__WHAT YOU SHOULD DO__. Continue the mailing-list reply about the EL and RT versions of the JSTL from where it stops.

__TEXT TO READ__.
::::
2002-11-20 Thread Craig R. McClanahan


On Wed, 20 Nov 2002, Hohlen, John wrote:

 Date: Wed, 20 Nov 2002 13:14:43 -0600
 From: Hohlen, John [EMAIL PROTECTED]
 Reply-To: Struts Users Mailing List [EMAIL PROTECTED]
 To: Struts-Help (E-mail) [EMAIL PROTECTED]
 Subject: JSTL Question (EL vs. RT + Struts)

 My team is starting a new project with Struts.  In our previous Struts
 projects, our JSPs used mostly tags from the Struts tag libraries.  For our
 new project, I want my team to start using the JSTL.  For that reason, the
 Struts-EL subproject is very appealing because it will force our
 developers to learn the JSTL  -- as functionality duplicated in the Struts
 libraries (Bean  Logic) are removed when it is available in the JSTL.
 Obviously, we'll still be using many of the Struts tags -- especially those
 tied to the Struts framework (e.g. all tags in the Struts html library).
 However, we're not sure whether to use the Request Time (RT) version or
 the Expression Language (EL) version of the JSTL library.  And we have the
 same question for the Struts subproject (Struts-EL or Struts-RT)?


The EL version is normally the one you want to use, because that is what
actually enables expression language support.

The RT version has exactly the same tags and attributes, but does not
recognize EL expressions.  It was created for the rare, but possible, case
that someone might have used a tag like this in a JSP page:

  mytags:foo bar=${baz}/

and expected the bar property of the tag to actually receive ${baz}
the way it would have prior to EL support.  (An EL-enabled version of the
tag would look up the baz attribute in page/request/session/application
scope and assign that value to bar.)
::::
__STORED DATA__.

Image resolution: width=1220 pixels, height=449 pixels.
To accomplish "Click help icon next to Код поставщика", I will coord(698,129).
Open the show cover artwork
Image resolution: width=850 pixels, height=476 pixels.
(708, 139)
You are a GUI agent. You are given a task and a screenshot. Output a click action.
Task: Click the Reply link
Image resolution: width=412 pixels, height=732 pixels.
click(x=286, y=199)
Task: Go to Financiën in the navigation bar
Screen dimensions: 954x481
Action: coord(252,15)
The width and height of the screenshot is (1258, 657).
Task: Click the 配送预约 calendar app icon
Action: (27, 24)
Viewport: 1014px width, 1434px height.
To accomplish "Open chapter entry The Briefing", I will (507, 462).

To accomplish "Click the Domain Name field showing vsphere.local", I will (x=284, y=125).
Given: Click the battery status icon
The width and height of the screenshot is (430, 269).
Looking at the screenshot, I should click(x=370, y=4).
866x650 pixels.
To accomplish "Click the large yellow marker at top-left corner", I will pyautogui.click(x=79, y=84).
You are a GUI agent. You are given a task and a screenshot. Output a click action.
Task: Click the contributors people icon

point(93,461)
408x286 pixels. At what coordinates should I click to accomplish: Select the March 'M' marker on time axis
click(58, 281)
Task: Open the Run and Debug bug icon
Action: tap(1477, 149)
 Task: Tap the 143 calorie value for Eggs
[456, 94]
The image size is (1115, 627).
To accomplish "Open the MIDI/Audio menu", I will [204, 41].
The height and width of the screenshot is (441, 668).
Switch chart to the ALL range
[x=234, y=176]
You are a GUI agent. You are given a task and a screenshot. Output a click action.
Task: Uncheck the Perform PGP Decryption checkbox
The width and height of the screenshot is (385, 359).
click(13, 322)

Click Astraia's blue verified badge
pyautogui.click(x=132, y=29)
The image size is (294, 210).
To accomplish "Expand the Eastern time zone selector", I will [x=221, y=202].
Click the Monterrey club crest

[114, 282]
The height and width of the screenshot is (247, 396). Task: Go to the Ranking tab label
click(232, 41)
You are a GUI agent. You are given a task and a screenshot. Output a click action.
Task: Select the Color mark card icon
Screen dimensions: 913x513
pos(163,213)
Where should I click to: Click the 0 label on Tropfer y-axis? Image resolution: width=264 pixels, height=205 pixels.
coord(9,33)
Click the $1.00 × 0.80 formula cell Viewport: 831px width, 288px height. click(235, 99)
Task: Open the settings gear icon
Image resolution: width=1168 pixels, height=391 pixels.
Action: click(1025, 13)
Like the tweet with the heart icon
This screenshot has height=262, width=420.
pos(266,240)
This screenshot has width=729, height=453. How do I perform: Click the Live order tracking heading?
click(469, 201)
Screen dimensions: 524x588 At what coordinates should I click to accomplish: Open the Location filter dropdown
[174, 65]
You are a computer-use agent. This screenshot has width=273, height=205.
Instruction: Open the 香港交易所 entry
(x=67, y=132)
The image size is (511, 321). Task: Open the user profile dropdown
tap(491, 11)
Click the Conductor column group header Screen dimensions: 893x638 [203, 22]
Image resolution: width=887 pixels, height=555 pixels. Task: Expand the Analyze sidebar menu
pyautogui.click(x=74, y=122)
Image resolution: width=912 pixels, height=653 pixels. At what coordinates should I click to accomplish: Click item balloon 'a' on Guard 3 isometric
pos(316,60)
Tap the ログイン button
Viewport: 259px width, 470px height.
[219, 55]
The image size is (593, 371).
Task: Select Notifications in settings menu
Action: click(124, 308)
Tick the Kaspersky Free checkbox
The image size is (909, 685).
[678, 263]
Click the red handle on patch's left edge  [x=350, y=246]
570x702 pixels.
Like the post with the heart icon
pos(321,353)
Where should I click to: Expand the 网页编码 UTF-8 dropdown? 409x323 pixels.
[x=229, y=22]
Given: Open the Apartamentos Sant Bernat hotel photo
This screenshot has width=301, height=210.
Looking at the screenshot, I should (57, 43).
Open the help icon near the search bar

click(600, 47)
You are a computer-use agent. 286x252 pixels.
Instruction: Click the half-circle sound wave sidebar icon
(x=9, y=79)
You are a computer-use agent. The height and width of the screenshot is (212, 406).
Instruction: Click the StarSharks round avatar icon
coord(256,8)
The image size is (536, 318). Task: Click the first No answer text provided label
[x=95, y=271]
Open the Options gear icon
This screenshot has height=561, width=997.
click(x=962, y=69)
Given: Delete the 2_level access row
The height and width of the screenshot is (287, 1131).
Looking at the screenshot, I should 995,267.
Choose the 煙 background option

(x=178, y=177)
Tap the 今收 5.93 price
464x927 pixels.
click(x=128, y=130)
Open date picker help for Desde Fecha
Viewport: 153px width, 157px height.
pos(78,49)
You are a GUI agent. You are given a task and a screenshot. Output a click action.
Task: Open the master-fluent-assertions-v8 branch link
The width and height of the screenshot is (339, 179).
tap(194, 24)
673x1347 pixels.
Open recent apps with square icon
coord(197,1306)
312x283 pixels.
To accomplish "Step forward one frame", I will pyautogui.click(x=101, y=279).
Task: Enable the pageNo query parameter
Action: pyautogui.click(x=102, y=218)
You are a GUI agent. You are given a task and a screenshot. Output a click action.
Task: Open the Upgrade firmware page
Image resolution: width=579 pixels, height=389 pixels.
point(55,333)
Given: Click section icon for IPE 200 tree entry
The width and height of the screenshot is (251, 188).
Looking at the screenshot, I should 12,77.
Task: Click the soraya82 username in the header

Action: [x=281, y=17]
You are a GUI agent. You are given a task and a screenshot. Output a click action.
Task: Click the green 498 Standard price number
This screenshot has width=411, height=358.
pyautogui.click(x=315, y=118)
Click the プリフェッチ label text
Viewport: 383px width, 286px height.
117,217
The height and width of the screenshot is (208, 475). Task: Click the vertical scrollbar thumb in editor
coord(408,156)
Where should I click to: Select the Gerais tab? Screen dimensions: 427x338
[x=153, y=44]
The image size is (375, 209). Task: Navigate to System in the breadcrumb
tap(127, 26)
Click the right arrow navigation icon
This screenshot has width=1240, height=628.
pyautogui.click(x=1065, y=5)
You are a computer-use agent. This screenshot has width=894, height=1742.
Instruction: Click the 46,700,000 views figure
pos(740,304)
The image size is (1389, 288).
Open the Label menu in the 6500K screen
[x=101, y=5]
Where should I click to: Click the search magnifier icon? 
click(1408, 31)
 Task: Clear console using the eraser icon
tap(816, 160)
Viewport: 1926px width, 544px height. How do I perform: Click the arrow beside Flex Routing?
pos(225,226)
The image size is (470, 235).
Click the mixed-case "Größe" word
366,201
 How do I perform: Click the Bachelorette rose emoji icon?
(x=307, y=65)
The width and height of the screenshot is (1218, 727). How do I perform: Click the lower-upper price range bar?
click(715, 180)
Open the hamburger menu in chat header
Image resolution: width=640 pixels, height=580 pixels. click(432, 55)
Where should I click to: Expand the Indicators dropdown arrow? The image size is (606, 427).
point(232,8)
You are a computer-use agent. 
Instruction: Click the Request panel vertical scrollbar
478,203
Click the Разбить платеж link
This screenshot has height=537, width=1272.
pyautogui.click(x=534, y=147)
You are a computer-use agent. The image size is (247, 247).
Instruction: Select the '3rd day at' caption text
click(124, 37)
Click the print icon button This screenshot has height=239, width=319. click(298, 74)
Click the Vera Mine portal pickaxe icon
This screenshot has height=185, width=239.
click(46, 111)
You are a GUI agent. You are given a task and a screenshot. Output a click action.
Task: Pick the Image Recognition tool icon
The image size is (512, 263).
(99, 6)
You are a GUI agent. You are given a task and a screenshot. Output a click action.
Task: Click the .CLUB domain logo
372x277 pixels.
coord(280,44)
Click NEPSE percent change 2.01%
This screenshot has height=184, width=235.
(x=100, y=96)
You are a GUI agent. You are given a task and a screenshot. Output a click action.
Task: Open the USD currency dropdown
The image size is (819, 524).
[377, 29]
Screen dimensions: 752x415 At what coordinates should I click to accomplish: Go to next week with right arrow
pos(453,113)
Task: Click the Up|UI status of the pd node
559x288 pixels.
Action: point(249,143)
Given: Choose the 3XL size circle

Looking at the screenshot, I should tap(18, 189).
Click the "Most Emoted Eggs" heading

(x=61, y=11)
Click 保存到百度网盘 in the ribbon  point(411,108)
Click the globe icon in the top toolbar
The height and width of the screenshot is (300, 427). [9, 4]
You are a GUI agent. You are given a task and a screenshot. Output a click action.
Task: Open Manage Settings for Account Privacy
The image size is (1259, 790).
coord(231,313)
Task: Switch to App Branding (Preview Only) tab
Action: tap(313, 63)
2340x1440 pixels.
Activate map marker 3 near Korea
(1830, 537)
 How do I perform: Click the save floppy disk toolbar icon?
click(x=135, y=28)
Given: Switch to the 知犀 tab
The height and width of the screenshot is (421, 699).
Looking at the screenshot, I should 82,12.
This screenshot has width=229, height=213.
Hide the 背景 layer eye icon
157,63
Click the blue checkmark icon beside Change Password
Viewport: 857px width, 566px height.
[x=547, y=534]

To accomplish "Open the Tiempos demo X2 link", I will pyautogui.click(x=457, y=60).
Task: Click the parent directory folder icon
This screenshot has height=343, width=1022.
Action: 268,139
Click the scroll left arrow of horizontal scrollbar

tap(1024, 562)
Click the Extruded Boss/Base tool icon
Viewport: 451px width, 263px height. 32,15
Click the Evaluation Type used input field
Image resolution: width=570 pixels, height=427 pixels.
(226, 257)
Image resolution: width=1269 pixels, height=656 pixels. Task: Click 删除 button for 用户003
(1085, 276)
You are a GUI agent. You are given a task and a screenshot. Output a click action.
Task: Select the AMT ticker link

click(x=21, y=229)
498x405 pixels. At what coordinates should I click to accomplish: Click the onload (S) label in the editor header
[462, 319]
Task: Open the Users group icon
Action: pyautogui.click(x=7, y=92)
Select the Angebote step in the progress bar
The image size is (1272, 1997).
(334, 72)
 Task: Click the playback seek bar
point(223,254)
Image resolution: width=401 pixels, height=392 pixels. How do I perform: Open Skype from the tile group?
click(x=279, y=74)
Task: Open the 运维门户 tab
::::
__TASK RESULT__.
 Does anyone have any advice here?  Will JSTL compliant application servers
 be required to implement a EL and RT version of the JSTL, or will they
 only have to implement the EL version?

 One other issue:  We want to reference constants declared in our Java files
 in our JSP.  These are often the bean or error key constants.  This helps
 guard against a String typo in the JSP as any mistyped constant name  will
 get caught a JSP compile time -- where a string typo will not be detected
 until JSP execution time.  Does anyone how to reference Java variables in
 your JSP if you're using the JSTL-EL tags?  Is this even possible?  If not,
 what are the alternatives?


As was pointed out by others, the EL libraries don't recognize runtime
expressions so you can't use %= ... % to get these.  Your alternatives
would be:

* Go to the RT version (but give up EL expressions)

* Store the constants you need under some well known names,
  perhaps in application scope, so that you can use an
  EL expression to get them.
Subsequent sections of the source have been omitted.